• MATERIAL SUPPLIED:
........

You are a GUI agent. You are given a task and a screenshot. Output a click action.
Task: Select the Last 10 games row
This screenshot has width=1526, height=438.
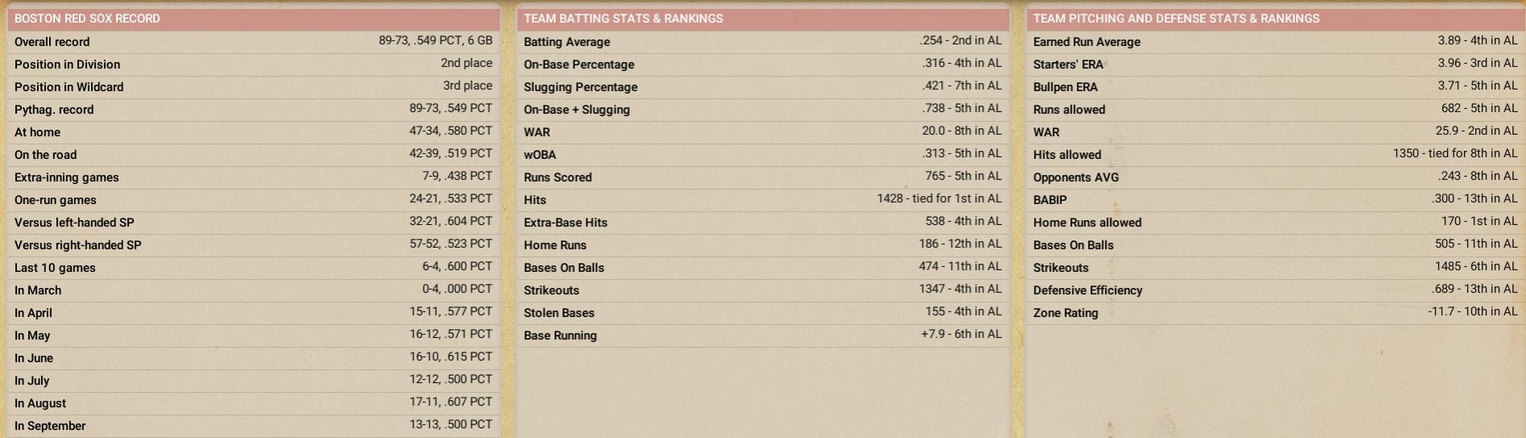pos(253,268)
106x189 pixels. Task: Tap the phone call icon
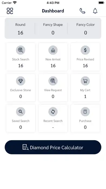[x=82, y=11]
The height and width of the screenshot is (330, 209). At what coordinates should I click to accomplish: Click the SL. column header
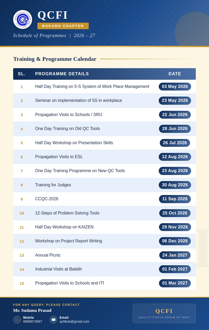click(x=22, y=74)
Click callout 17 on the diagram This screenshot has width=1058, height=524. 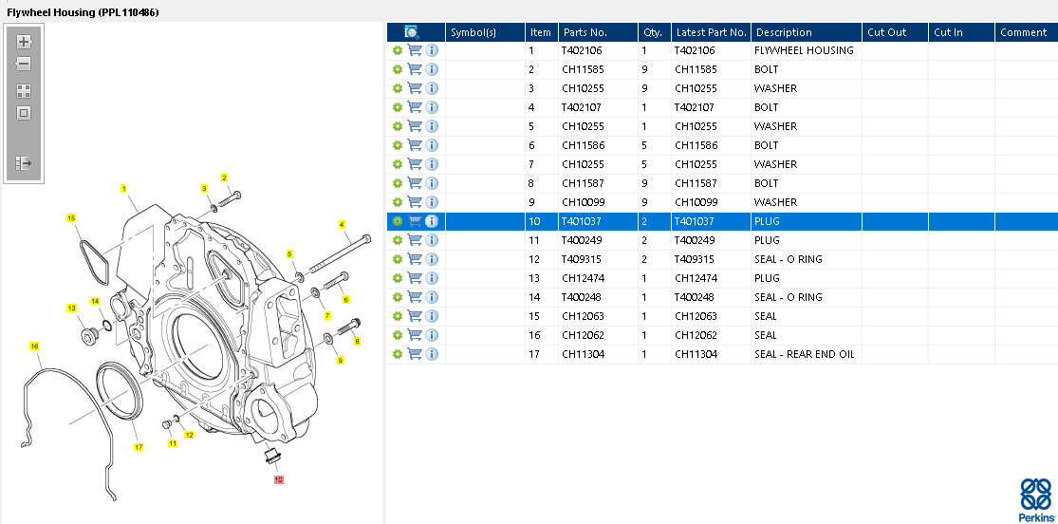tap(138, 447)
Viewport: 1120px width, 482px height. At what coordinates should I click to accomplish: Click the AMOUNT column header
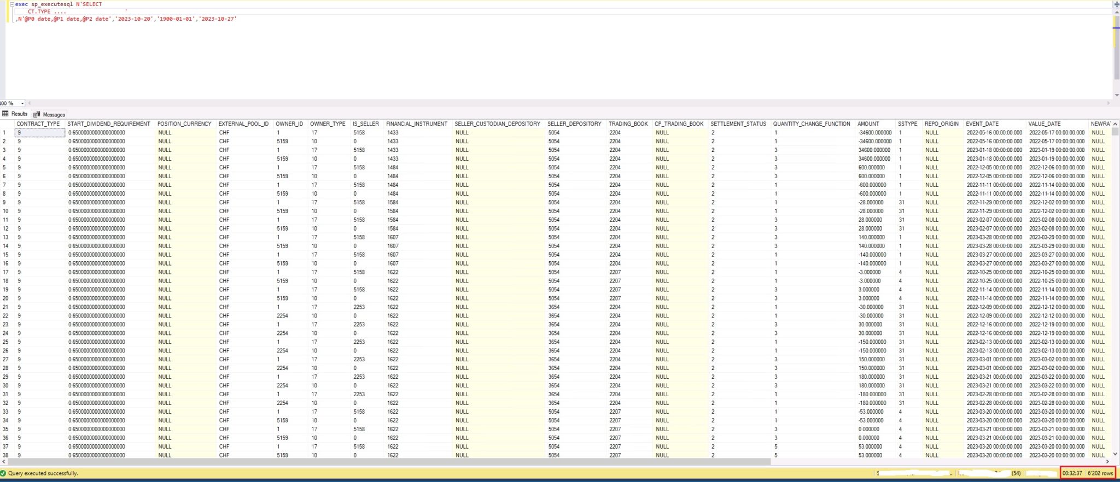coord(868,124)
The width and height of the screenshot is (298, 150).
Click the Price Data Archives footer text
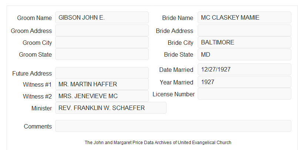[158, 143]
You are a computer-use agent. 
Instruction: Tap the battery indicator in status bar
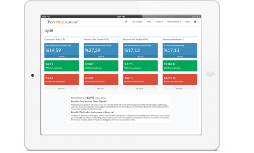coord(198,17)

........

Wherever the string "agent" shows up in the material, copy the line that holds it.

You are a GUI agent. You are given a task and a screenshot. Output a click action.
You are a computer-use agent. 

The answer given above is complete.